I don’t see any reason why I should have any sympathy for this minor respondent. And I frankly don’t. # e *” (Emphasis added.)

From this comment it is evident that the trial judge incorrectly viewed this proceeding as a criminal prosecution. Moreover, in considering the specific charges in the petitions, it is obvious that the charges can hardly be compared to the serious offenses of felonies mentioned.

The State in its brief argues that the respondent’s prior misconduct was properly considered and was such as to warrant the disposition imposed. The record does reflect that this juvenile has been before the juvenile *307court in Champaign County several times. In 1972, at age 11, he apparently took a toy truck from a residence and was required to return it. In 1973, at age 12, there was a “station adjustment.” The nature of the conduct is not disclosed. In 1974, in an action described as theft, it appears that the respondent took two packs of gum from an Eisner’s store. He was then 13 years old. The record is not exactly clear, but it appears that a 1977 petition alleging burglary from a motor vehicle was filed but was ultimately dismissed by the State. The other appearances relate to the conduct with which we are here concerned.

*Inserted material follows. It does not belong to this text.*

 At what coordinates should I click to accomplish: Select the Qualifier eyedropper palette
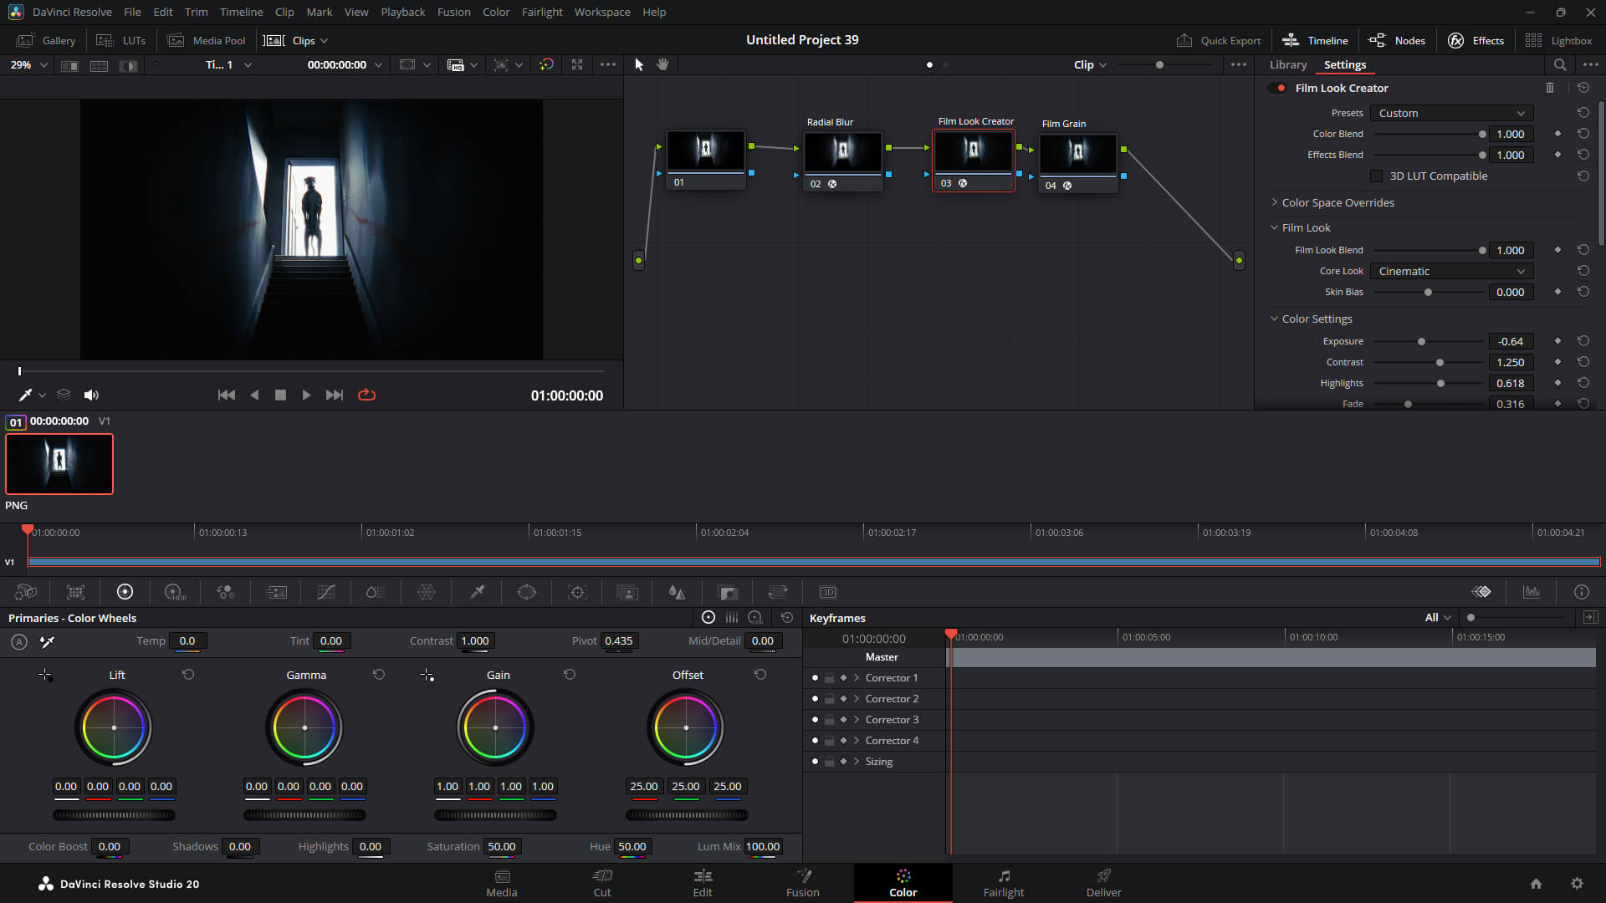click(477, 592)
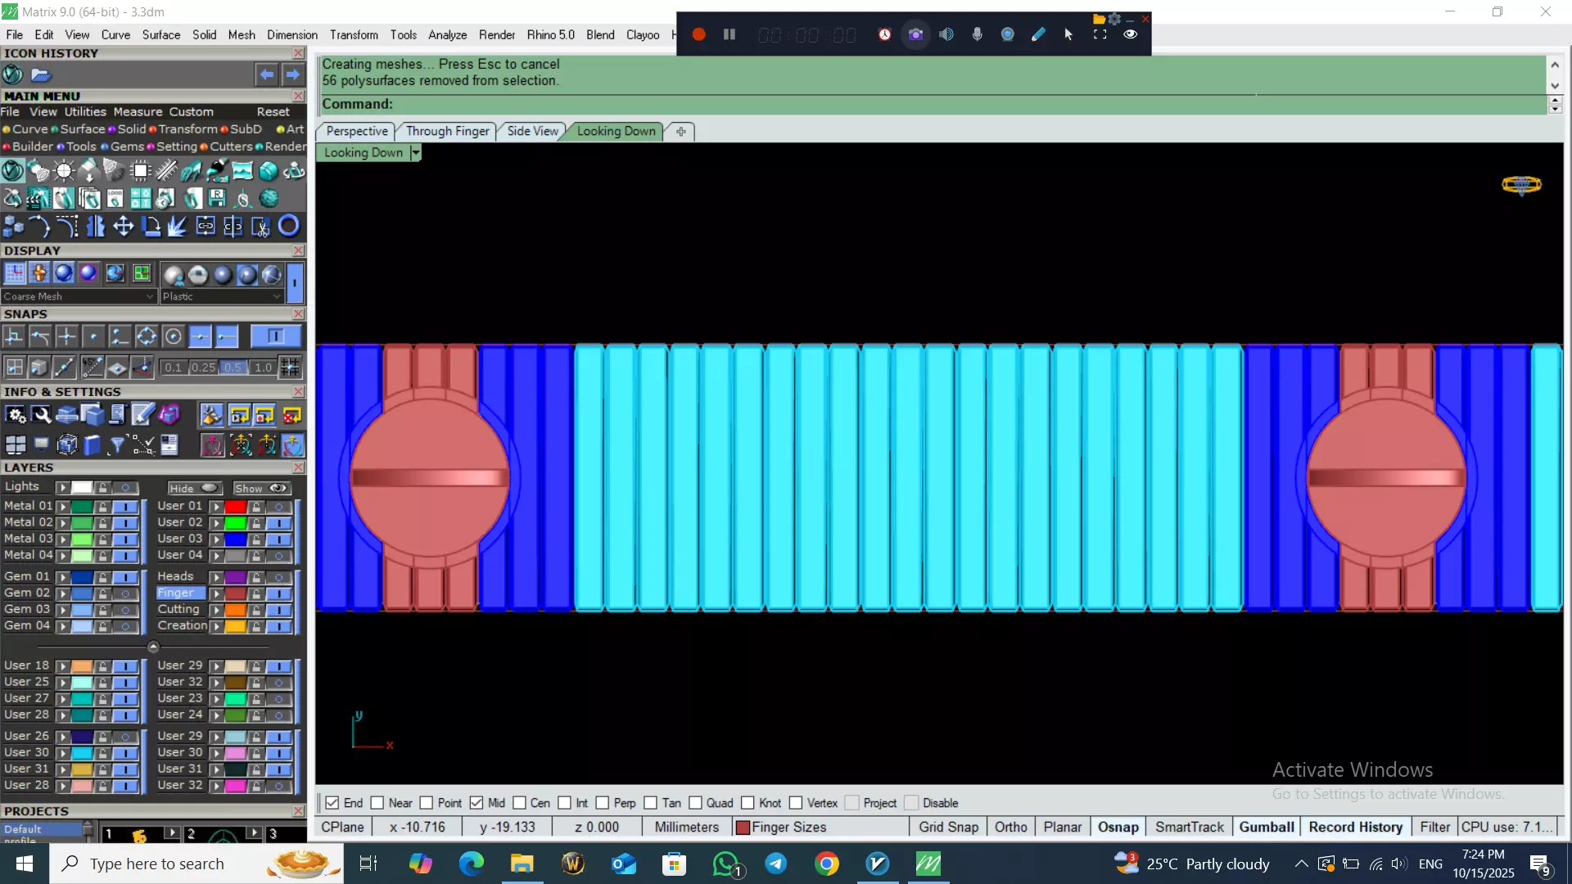Open the options gears icon in Info & Settings

15,416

The ultimate error at the dispositional hearing was the trial judge’s gratuitous and hopefully meaningless comment that the respondent should remain in the Department of Corrections until age 21 — a period of over four years. Had the respondent been tried as an adult criminal and convicted, the maximum sentence that could have been imposed would have been one year. Should the trial judge’s recommendation be followed, this juvenile will be punished more severely than an adult convicted of the same offense.

As noted previously, it is not the purpose and policy of the Juvenile Court Act to threaten and intimidate respondents. Rather, the purpose is to administer the Act in a spirit of humane concern affording at least same procedural rights to juveniles as those afforded to adult offenders.

It is clear to me that the dispositional hearing was but an empty formality. The disposition had been determined.

Accordingly, I would vacate the disposition and remand this cause for a dispositional hearing before a different judge.